The Brisbane is the fourth in the series of iconic blends from Fusion Whisky and Adelphi, created in honour of the Scottish soldier and astronomer, Thomas Makdougall Brisbane.
Born near Largs in Scotland in 1773, Thomas Brisbane was a distinguished officer in the British Army, and served as Governor of New South Wales from 1821-25.
As well as the city that bears his name, Brisbane opened the door to the foundation of Melbourne, enabled a free press, and worked to improve conditions for colonists and secure compensation for Aboriginals who lost land.
A great pioneer of astronomy, he also built the country’s second observatory, and instigated the first astronomical survey of the southern hemisphere skies, for which the Sir Thomas Brisbane Planetarium is named after him. Brisbane also built Scotland’s second permanent observatory and was a great patron of science. A crater on the Moon bears his name.
A unique fusion of Scotch malt whisky from Glen Grant and Glen Garioch distilleries and malt whisky from Starward Distillery in Melbourne, Australia, The Brisbane is a heavenly tribute to a remarkable Scot. Only 932 bottles of The Brisbane were produced.
Sir Thomas Makdougall Brisbane was a distinguished British soldier, but it is for his scientific achievements, and the great Australian city, for which he is best remembered.
Brisbane was born into a noble family in Ayrshire in Scotland’s west coast in 1773, and educated at the University of Edinburgh and the English Academy in London where he nurtured a lifelong passion for mathematics and astronomy.
Aged 16 years old, he followed in his father’s footsteps and joined the British Army, taking up a commission as an Ensign in the 38th Regiment of Foot. For the next 25 years, Brisbane cross-crossed Europe and the Atlantic Ocean as he served in Spain, France and Flanders, the West Indies and North America, earning battle scars and medals, and rising though the ranks with each new posting: Lieutenant, Captain, Colonel, then Major-General.

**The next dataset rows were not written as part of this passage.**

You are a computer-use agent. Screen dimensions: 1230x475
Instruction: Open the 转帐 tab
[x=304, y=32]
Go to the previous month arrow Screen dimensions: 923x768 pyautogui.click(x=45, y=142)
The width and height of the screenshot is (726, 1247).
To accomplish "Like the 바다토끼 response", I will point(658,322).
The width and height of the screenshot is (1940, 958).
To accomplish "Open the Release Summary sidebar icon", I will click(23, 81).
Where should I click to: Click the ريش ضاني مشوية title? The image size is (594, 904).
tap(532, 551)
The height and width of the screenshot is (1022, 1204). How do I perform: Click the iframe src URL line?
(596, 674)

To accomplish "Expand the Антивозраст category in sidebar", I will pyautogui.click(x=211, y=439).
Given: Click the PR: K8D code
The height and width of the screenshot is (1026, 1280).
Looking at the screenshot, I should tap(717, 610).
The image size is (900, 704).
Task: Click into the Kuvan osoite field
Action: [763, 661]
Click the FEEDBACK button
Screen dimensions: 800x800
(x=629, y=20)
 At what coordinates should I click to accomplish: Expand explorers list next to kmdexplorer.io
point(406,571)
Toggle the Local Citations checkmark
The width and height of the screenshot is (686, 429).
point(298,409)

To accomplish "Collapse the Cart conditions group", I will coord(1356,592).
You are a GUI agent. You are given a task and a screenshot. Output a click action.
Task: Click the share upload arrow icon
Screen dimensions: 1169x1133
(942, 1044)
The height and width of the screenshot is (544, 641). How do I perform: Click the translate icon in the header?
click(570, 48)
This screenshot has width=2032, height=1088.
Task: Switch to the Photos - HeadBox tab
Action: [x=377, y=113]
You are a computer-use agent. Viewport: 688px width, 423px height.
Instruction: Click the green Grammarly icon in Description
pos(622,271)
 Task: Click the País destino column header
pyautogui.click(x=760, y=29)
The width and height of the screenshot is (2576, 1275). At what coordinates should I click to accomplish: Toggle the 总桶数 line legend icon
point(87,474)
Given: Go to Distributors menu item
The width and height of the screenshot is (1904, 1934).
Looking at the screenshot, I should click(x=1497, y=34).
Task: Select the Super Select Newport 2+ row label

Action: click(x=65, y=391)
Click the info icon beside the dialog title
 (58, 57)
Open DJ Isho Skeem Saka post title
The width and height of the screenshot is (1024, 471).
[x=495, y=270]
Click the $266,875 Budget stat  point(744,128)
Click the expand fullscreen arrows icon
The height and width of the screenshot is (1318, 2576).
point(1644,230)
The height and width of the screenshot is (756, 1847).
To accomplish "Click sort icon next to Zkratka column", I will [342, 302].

Brisbane also began making a name for himself as an astronomer. He built Scotland’s second permanent observatory at his home in Makerstoun in 1808, and campaigned for a posting to Australia, eager to map the skies of the largely unexplored southern hemisph
In 1821 he replaced fellow Scot Lachlan Macquarie as Governor of New South Wales, his wife Anna Marie and young daughter Isabella joining him on the long voyage to Australia. The next four years were challenging for Brisbane, however. Personal rivalries, political tensions and poor communications hampered his authority.
Yet Brisbane achieved much. He pushed land reform, reduced corporal punishment, sought religious tolerance, helped emancipate convicts, secured settlements for Aboriginals, introduced trial by jury, encouraged an open press, and co-founded the Philosophical Society of Australasia, now the Royal Society of New South Wales.
And he opened, at his own significant expense, the Parramatta Observatory, near Sydney. Its work was a pioneering catalogue of 7385 stars that became the foundation for astronomy in Australia.
Brisbane also ordered the further exploration of the east coast, establishing a new convict settlement there. Over time this community grew and prospered, shaking off the shackles of its penal past. In 1834 it was named Brisbane in honour of the man who founded it.
Achievements, titles and military decorations continued to follow Brisbane upon his return to Britain in 1826. He built another observatory in Scotland, and remained a generous patron of science. He became President of the Edinburgh Astronomical Institution, and in 1832 succeeded the great novelist Sir Walter Scott as President of the Royal Society of Edinburgh. He also received a prestigious goldmedal by the Royal Astronomical Society, was made a Knights Companion of the Order of the Bath, and given a baronetcy. By the time he was 85, he was said to be the oldest officer in the British Army. He died, two years later, aged 87.